▽
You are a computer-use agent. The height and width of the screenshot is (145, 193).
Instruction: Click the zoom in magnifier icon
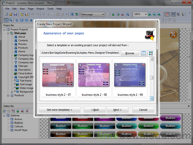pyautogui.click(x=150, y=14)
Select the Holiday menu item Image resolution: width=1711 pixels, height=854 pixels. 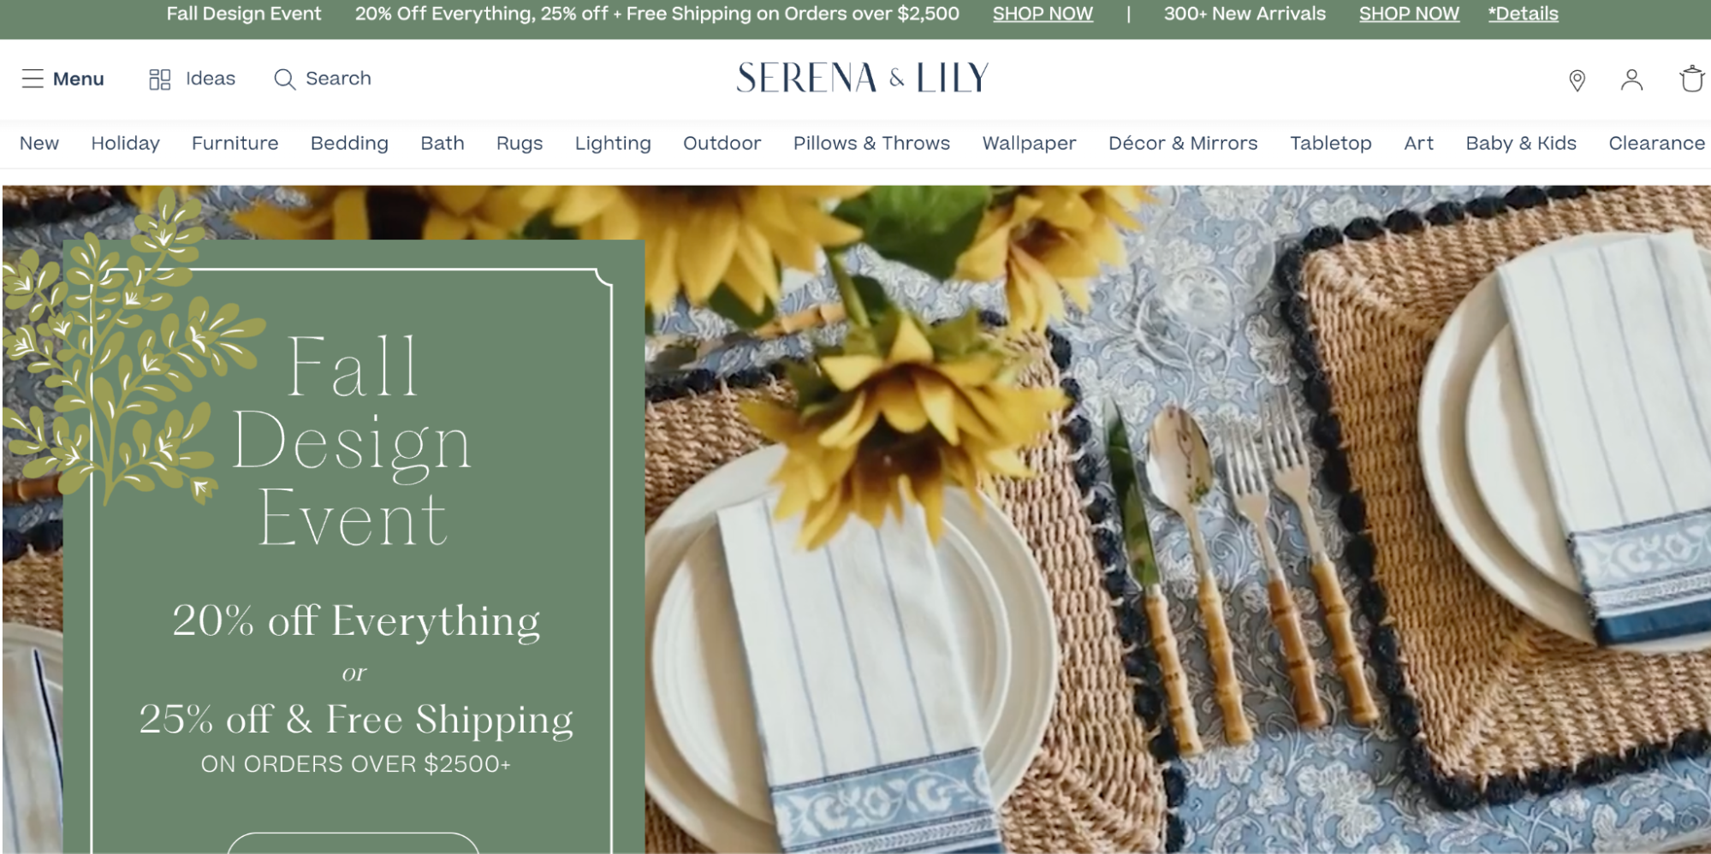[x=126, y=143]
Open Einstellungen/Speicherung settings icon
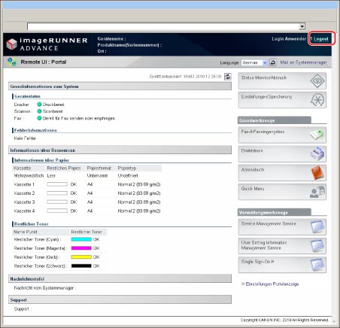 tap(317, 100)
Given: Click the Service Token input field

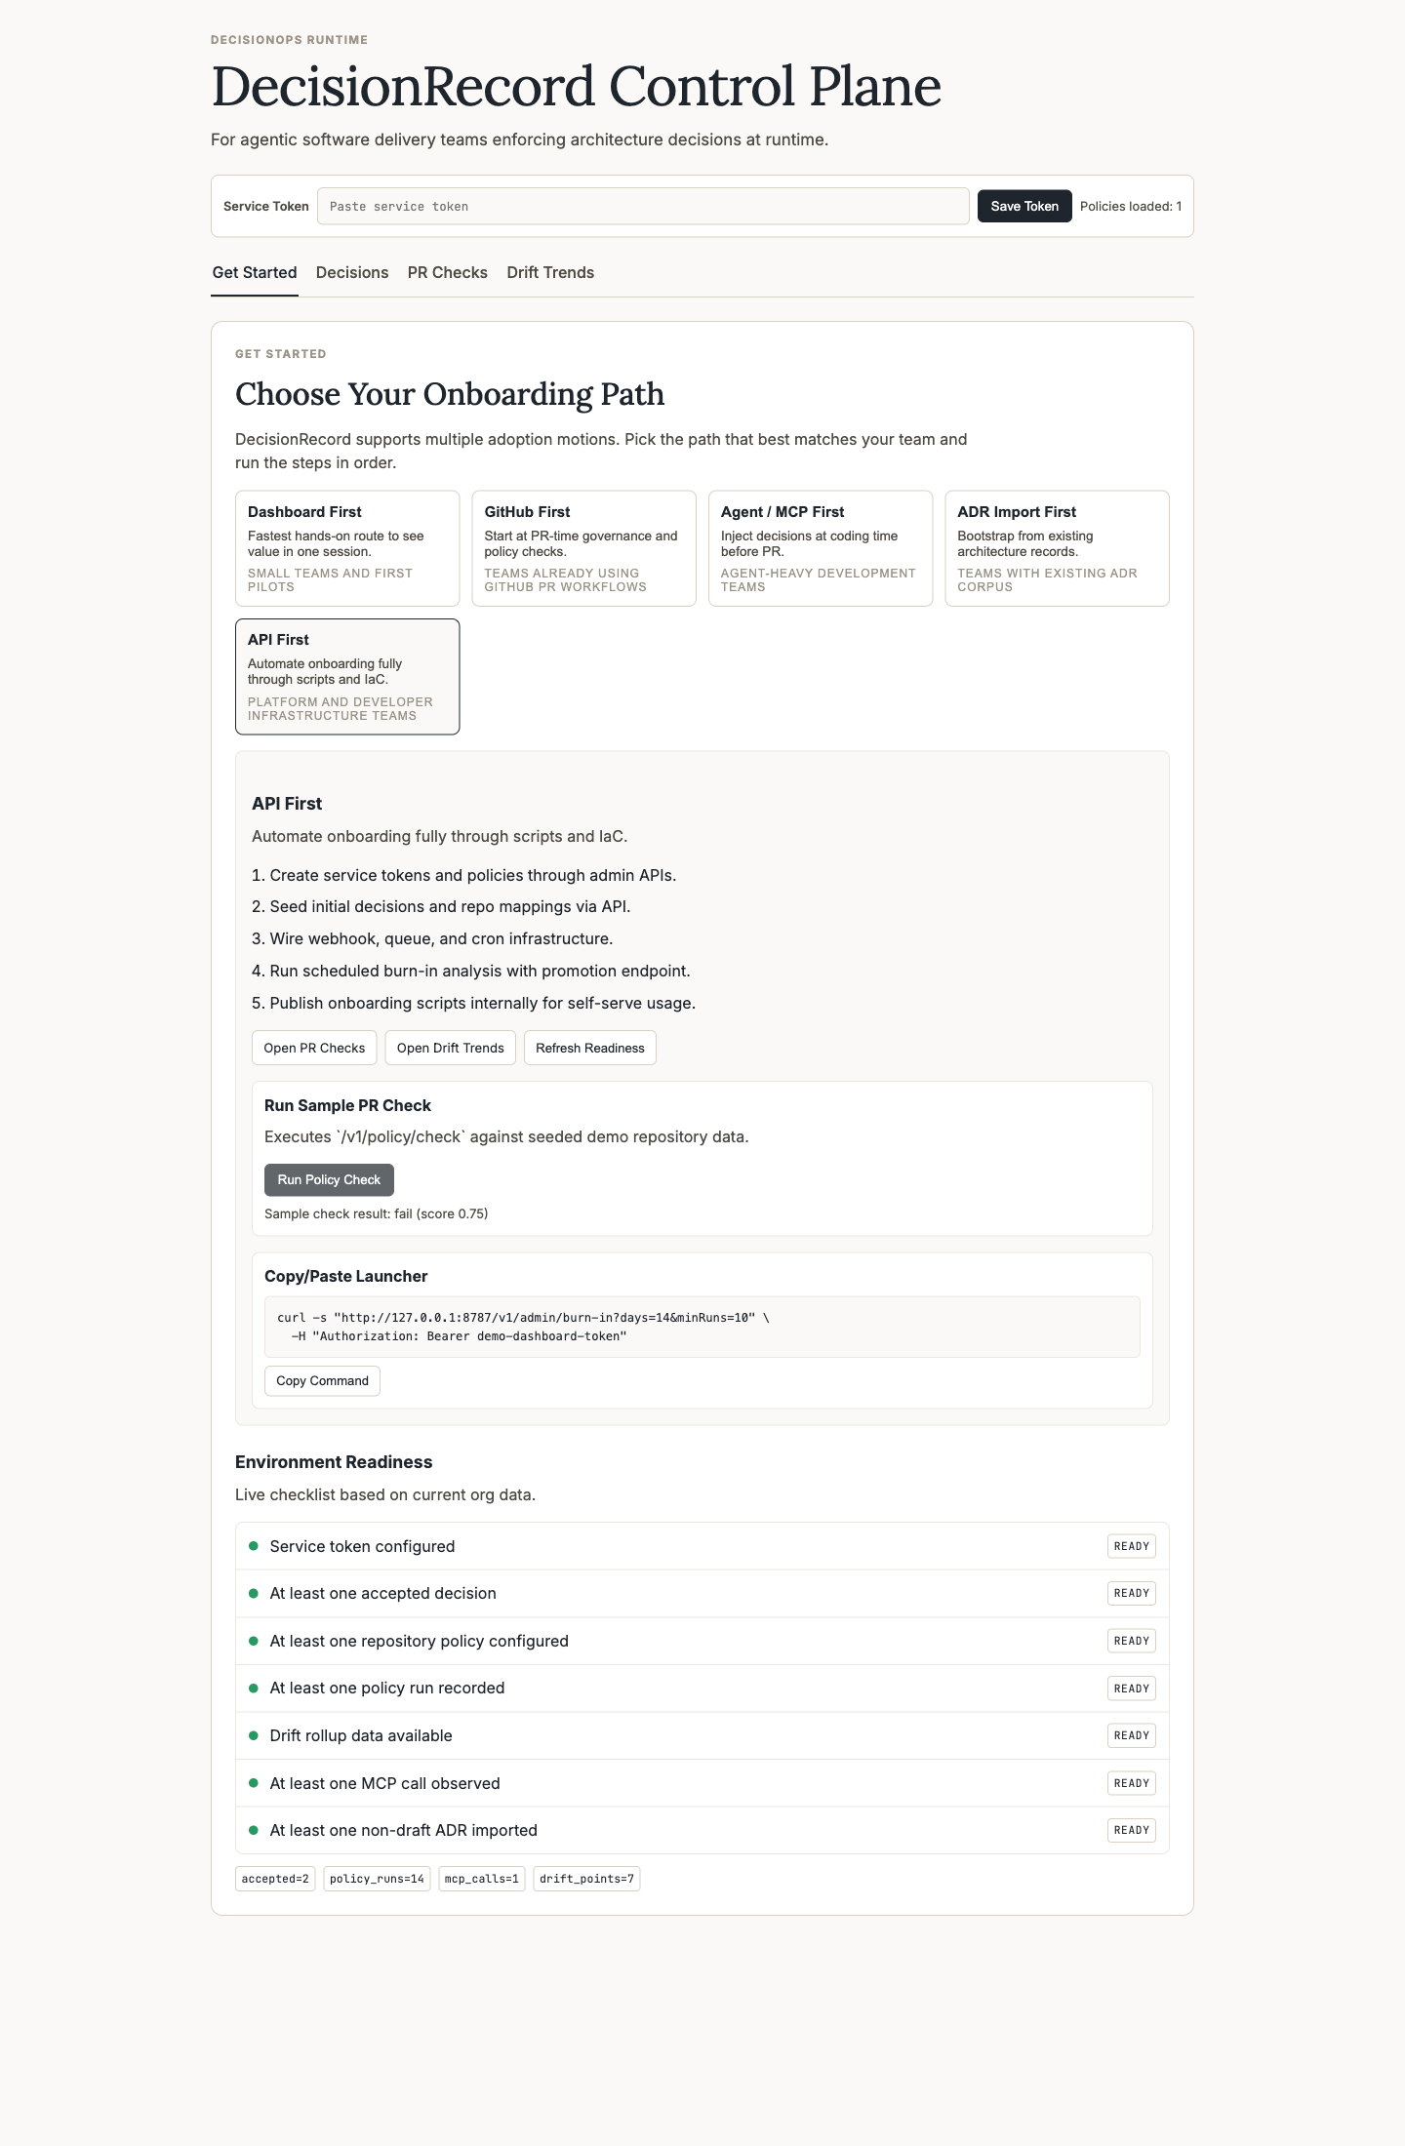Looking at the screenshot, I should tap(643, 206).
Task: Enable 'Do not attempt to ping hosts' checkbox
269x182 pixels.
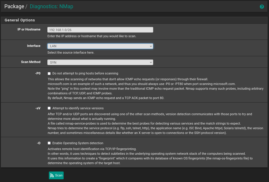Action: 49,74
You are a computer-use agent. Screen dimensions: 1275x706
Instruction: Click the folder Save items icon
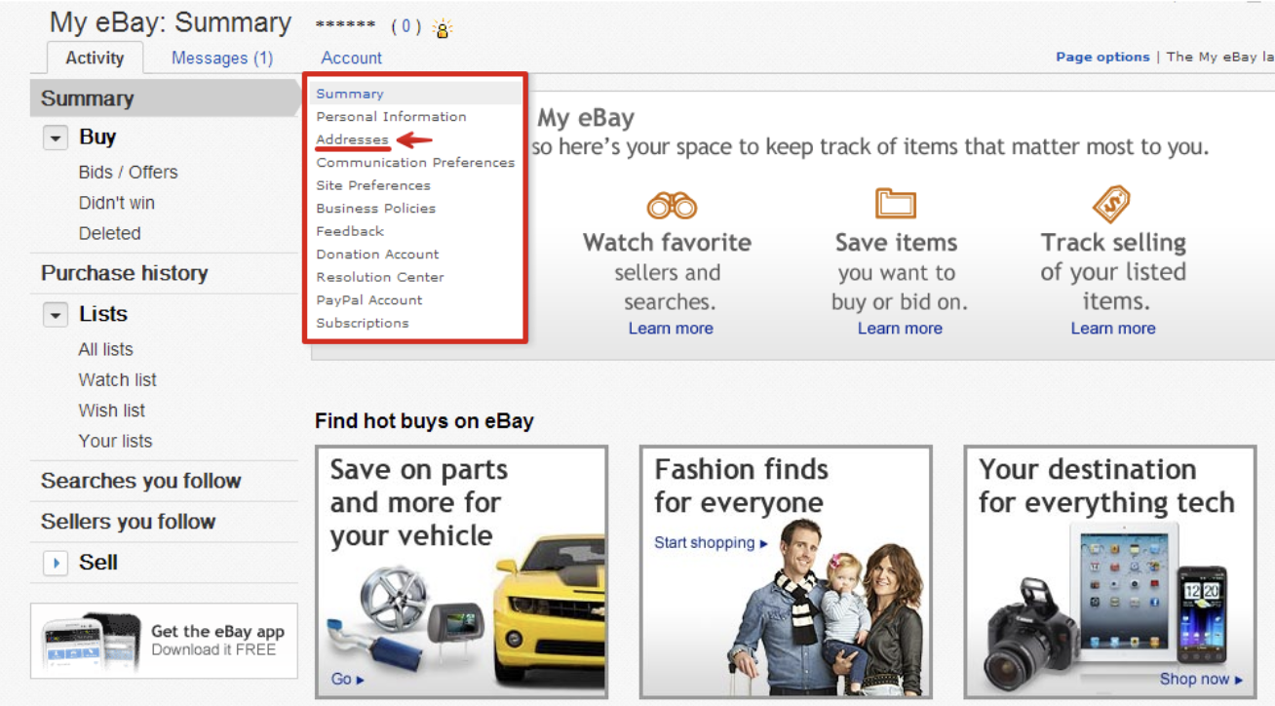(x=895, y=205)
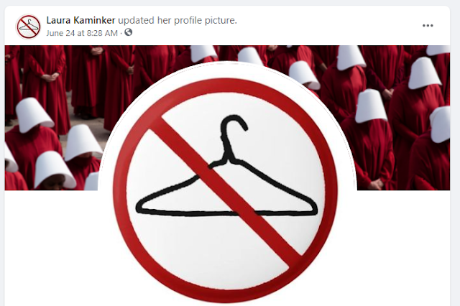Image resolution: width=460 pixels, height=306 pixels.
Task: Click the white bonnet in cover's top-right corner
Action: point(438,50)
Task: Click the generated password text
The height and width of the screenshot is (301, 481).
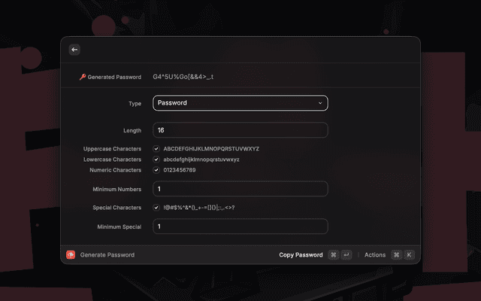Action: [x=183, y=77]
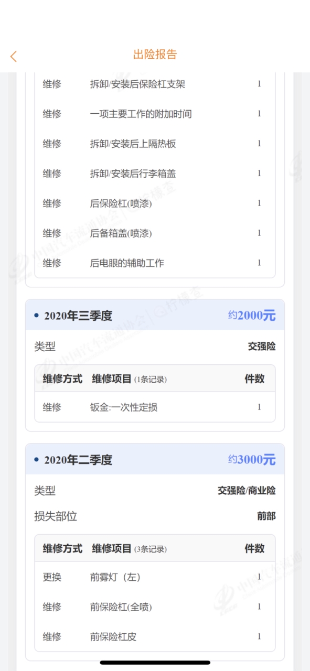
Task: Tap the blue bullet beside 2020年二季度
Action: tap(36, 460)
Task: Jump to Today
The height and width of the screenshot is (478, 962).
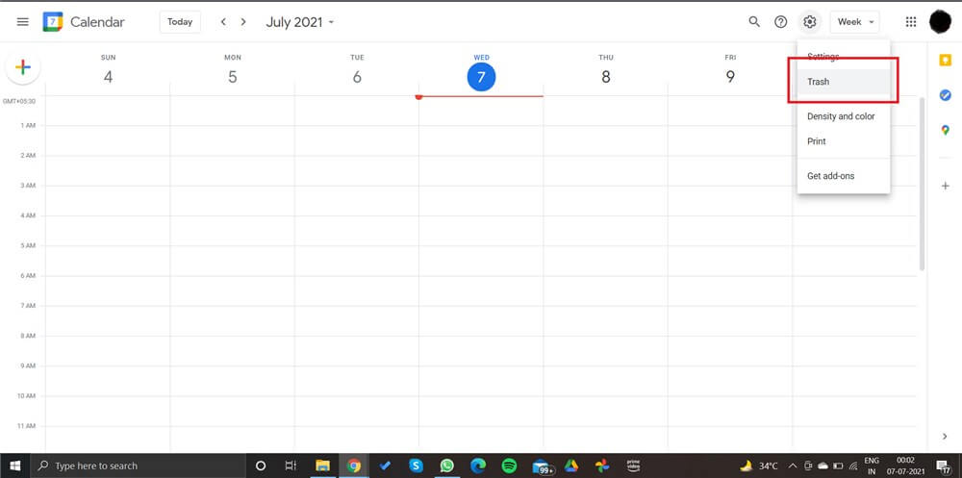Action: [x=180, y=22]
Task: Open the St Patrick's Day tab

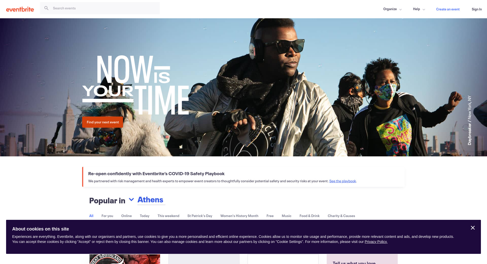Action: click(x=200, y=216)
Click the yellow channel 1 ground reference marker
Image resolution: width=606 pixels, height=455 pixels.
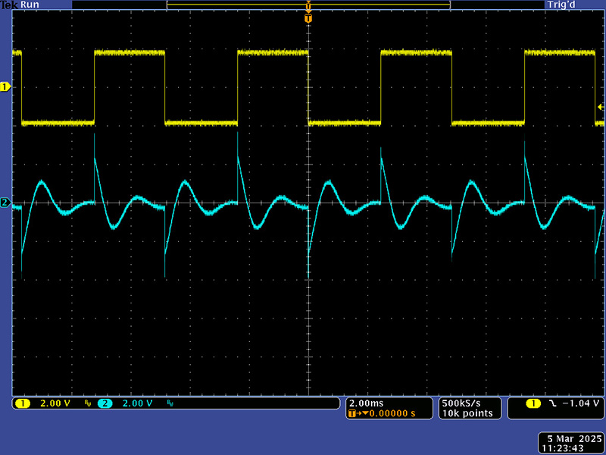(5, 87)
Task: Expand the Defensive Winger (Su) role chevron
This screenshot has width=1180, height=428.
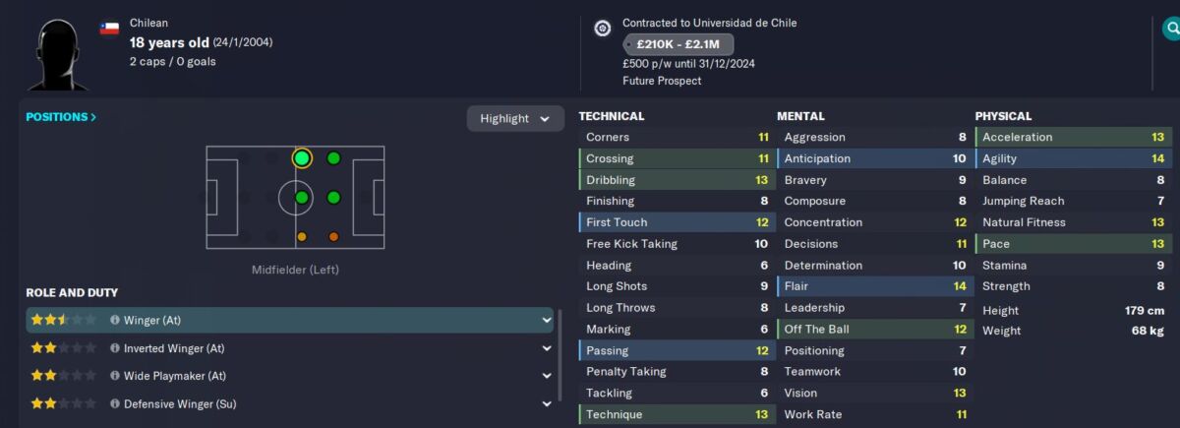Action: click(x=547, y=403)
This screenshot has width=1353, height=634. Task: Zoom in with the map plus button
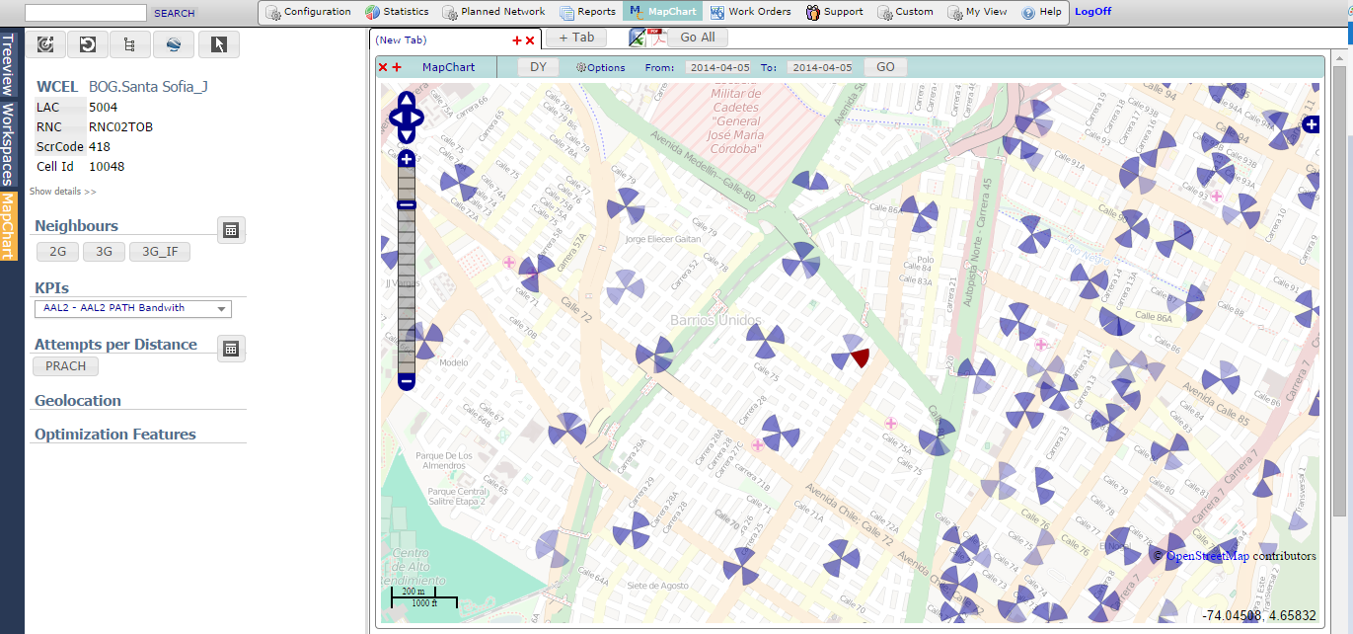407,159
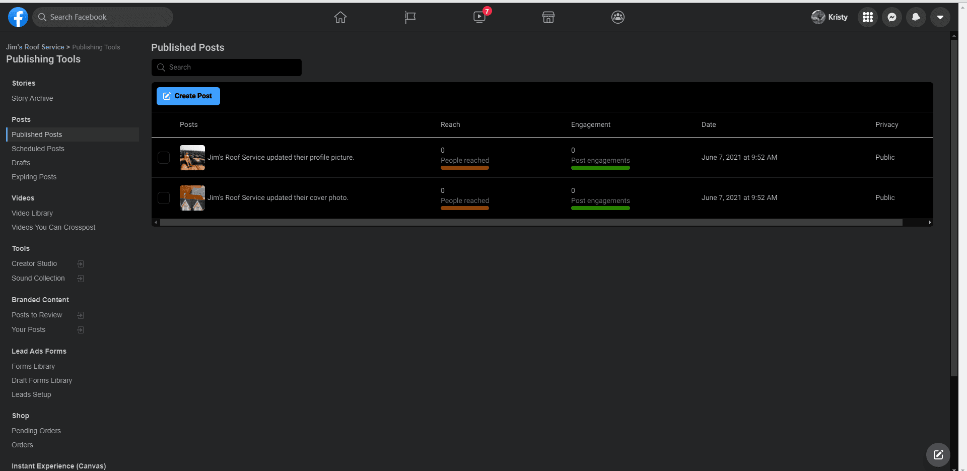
△
**INSTRUCTIONS TO FOLLOW**. Number of lines with the string "computer" in them: give it by itself, based on the listing above.

**REPLY TO THE TASK**. 2